= About this exercise =
Lines in the listing below that include the word "Expand" need to be copied.

----------

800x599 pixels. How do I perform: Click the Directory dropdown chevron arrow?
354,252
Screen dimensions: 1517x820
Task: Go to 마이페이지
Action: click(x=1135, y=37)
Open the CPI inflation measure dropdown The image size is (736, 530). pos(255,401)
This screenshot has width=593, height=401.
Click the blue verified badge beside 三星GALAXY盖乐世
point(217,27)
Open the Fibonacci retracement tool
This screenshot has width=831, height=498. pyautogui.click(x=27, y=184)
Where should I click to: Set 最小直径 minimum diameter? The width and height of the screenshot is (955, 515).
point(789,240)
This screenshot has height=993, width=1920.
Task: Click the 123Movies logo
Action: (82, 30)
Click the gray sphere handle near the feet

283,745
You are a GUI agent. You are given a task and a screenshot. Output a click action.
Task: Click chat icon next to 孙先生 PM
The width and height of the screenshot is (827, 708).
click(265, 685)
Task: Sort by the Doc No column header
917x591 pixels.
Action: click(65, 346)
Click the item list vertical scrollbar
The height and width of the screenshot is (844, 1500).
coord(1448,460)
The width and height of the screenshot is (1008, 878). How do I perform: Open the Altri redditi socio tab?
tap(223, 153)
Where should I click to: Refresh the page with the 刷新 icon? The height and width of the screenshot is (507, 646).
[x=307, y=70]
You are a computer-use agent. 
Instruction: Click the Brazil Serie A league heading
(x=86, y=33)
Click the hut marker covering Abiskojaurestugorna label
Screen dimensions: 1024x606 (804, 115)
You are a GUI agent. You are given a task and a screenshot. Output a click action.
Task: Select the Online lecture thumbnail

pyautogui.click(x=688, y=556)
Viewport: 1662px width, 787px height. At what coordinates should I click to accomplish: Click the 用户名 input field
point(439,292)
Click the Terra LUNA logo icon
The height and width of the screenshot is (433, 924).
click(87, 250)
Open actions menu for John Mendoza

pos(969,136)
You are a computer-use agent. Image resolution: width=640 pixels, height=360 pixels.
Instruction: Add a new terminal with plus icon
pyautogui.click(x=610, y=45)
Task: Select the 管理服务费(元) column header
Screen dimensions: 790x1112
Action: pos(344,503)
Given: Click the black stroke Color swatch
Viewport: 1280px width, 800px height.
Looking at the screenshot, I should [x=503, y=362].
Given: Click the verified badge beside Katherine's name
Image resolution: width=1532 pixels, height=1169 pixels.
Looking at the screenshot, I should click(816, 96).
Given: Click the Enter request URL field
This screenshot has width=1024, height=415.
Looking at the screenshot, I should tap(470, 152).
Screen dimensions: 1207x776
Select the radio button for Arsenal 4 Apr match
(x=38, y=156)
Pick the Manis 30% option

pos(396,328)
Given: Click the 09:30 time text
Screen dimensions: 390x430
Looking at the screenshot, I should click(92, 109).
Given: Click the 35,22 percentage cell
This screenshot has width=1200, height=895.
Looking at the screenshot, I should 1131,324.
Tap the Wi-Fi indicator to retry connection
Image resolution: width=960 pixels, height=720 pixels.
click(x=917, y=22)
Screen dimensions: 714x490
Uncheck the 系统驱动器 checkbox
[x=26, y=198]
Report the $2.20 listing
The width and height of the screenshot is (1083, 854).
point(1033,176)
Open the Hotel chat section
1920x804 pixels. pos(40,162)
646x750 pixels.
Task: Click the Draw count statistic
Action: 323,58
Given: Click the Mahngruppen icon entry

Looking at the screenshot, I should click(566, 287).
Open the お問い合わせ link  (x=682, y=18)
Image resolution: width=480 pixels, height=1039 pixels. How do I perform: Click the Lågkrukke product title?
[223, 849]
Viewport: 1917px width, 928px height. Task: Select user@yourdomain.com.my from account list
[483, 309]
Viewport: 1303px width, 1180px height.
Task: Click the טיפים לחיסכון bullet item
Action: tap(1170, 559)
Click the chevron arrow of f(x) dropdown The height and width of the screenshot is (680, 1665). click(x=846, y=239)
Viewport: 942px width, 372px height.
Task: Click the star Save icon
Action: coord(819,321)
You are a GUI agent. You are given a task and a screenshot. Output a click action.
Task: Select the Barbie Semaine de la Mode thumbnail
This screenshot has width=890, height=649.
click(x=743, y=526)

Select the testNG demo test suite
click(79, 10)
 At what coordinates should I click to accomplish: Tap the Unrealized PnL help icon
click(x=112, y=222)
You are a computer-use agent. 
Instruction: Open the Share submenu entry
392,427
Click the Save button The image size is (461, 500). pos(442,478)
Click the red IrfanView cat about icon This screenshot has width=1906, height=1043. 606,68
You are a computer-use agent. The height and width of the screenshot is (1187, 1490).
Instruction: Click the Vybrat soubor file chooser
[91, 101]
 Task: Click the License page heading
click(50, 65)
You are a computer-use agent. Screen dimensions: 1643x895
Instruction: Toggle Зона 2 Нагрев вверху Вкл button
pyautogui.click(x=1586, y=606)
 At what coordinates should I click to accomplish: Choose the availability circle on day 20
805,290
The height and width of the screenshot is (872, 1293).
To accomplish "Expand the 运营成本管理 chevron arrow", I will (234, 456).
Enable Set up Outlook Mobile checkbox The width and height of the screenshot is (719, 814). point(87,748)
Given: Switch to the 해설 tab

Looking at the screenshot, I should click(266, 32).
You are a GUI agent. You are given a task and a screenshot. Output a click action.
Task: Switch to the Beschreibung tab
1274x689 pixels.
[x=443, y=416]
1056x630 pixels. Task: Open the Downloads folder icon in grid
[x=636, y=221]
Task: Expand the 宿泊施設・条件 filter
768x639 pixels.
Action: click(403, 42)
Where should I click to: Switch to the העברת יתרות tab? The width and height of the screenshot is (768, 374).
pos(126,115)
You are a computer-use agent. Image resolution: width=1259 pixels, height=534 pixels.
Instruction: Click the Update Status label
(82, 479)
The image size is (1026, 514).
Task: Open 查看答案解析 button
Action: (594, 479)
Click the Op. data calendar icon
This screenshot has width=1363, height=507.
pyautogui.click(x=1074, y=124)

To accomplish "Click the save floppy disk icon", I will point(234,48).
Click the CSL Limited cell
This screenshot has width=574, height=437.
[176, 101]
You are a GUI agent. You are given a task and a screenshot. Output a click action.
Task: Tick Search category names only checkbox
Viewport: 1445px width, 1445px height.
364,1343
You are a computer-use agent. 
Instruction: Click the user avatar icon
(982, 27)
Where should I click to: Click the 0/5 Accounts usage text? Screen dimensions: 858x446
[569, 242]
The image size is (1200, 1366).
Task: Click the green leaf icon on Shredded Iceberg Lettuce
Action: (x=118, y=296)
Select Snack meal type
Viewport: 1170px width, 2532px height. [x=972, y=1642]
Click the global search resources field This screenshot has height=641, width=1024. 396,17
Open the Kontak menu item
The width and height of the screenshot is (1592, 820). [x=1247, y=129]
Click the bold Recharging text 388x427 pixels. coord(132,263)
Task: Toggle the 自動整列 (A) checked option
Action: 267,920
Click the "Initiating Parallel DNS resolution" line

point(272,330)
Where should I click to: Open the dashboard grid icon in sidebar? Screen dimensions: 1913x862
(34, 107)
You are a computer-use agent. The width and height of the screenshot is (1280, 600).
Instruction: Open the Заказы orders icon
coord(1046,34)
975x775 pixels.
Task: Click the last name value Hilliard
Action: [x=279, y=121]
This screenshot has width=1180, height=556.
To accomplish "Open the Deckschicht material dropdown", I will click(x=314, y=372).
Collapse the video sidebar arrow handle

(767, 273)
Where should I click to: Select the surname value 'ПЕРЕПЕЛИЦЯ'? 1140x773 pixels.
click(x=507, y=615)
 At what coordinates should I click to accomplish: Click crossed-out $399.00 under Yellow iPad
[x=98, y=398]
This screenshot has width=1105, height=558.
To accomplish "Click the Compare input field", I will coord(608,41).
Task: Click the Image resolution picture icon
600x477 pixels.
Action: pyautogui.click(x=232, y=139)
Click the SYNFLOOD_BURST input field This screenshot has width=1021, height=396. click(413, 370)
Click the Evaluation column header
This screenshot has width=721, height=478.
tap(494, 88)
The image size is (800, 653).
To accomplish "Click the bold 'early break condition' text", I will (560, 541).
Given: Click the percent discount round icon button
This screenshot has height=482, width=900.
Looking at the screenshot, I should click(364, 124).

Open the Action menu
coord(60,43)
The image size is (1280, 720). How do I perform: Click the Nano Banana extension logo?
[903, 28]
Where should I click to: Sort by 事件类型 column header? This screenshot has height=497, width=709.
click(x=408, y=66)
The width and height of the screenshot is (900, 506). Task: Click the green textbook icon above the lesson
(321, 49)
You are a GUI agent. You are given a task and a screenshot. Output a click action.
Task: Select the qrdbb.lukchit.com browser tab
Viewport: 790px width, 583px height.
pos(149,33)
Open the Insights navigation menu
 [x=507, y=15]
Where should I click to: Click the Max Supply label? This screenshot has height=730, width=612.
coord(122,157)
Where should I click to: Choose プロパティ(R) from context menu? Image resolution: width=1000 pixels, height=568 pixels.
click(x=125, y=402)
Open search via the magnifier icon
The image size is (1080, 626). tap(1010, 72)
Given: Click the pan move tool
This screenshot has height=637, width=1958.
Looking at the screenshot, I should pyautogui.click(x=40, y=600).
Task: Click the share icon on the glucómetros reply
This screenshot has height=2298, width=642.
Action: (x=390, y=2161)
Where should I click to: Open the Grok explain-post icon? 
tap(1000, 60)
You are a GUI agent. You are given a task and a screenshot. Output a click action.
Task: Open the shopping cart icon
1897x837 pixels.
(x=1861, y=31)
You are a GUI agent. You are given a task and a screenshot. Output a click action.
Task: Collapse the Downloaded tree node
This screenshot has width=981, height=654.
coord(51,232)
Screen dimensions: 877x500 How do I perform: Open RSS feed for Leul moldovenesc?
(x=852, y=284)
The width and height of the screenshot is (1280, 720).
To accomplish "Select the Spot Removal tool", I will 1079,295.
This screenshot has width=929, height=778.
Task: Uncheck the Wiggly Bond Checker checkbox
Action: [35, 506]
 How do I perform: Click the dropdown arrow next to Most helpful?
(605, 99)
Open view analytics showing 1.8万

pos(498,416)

----------

= Written solution =
To accomplish "Expand the 运营成本管理 chevron arrow", I will (234, 456).
Task: Expand the 宿泊施設・条件 filter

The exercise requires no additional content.